Tuesday, November 19th, 2024

Second Circuit affirms wire fraud convictions post-Ciminelli

In United States v. Tamaz Pasternak, No. 23-6316-cr, the Second Circuit (Parker, Robinson, Oliver (D. Conn.)) affirmed the defendant’s wire fraud convictions despite a concededly erroneous jury instruction.

The charges arose from a purported scheme to conceal the “salvage” histories of used cars—histories of purchase by insurance companies after they’ve been damaged. Pasternak, a used-car dealer, often sold these cars at a significant discount—so one of the government’s theories of wire fraud centered on depriving customers of information about the cars, not depriving them of money. After a jury convicted Pasternak of wire fraud and conspiracy to commit the same, Pasternak alleged two instructional errors on appeal.  First, Pasternak challenged a right-to-control instruction that was held invalid in Ciminelli v. United States, 598 U.S. 306 (2023). Second, Pasternak argued that the district court should have required the jury to find that the fraudulent scheme contemplated inflicting tangible economic harm. Together, Pasternak argued, these errors risked the jury convicting him because he intended informational harm—not pecuniary harm—a theory that is no longer valid after Ciminelli.

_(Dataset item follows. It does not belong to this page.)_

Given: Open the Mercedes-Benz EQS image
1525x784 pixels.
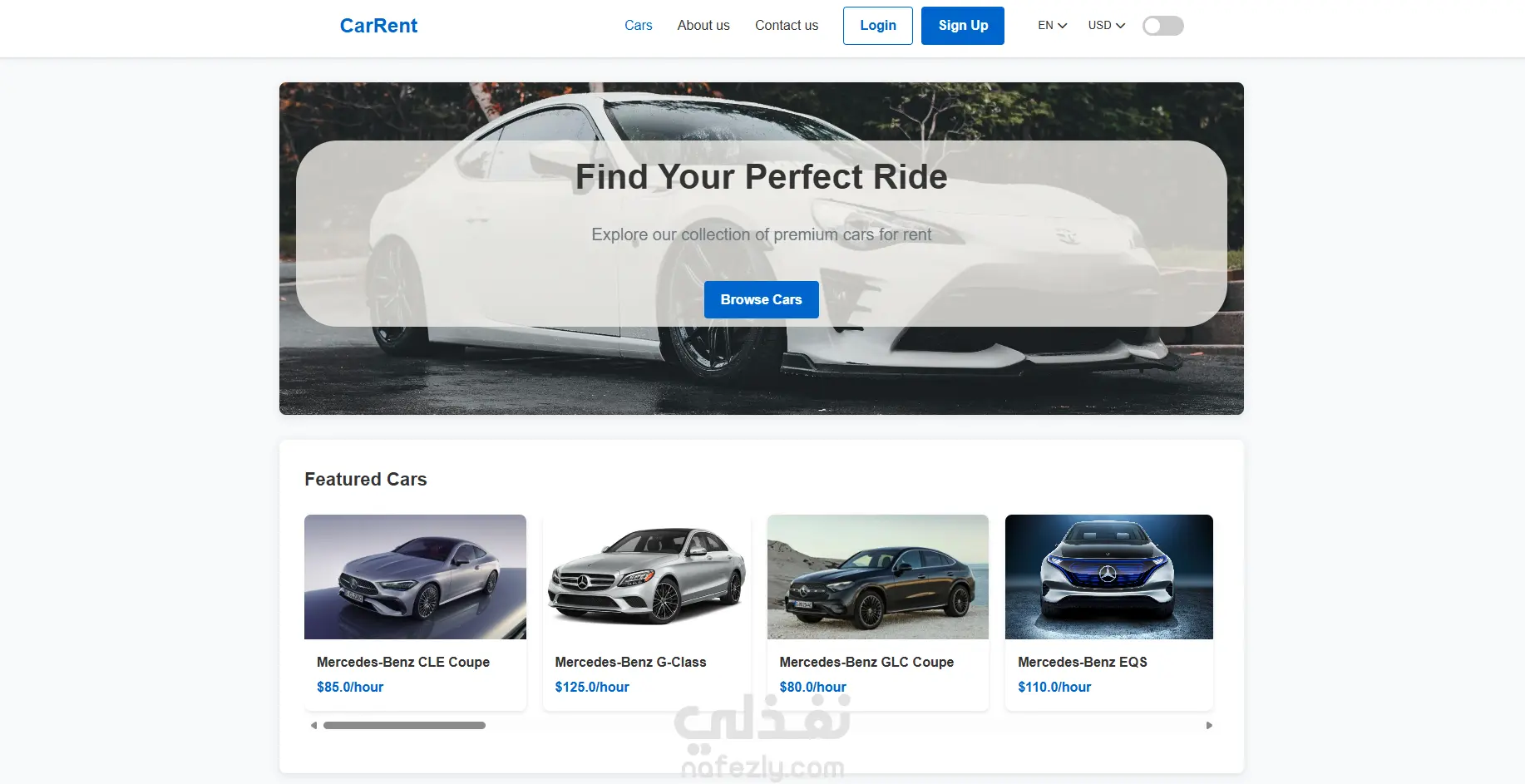Looking at the screenshot, I should point(1109,577).
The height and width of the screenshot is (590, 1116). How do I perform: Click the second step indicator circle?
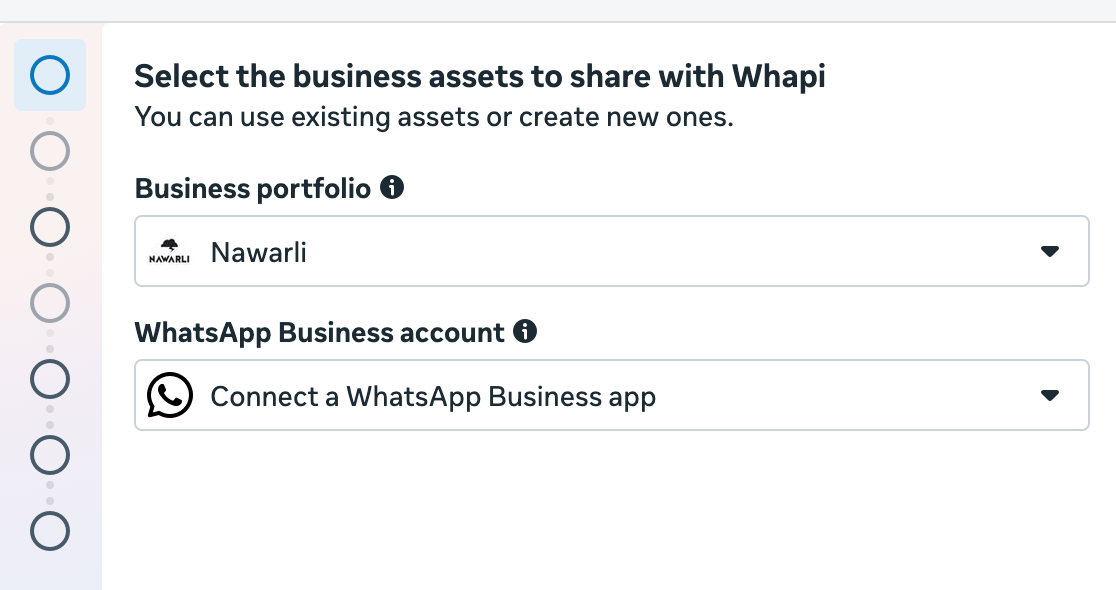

The Second Circuit affirmed. Although the government agreed that the right-to-control instruction was invalid in light of Ciminelli, the Court found no reasonable possibility that Pasternak was convicted on a right-to-control theory, as the government presented “overwhelming” evidence that Pasternak induced victims to part with their money, rather than deprived them of information regarding the cars.  And the Court found that the jury did not need to be instructed to find that Pasternak intended to harm victims financially.  The court quoted Shaw v. United States, 580 U.S. 63, 67 (2016)—a case interpreting the federal bank fraud statute pre-Ciminelli—to hold that the wire-fraud statute “demands neither a showing of ultimate financial loss nor a showing of intent to cause financial loss.”

Relatedly, Pasternak argued that the district court was wrong to rely on a Guidelines application note to treat the total purchase price of the used cars as a “loss” under U.S.S.G. § 2B1.1(b)(1), with no offset for the substantial value that the buyers received in return.  The Second Circuit, continuing to apply deference under Stinson v. United States, 508 U.S. 36, 38 (1993), found no irreconcilable conflict between the Guidelines themselves and the application note, as “[t]he term ‘loss’ in § 2B1.1 has no one definition and can mean different things in different contexts.”  The Court also rejected a challenge to the district court’s decision to limit expert testimony on the salvage industry.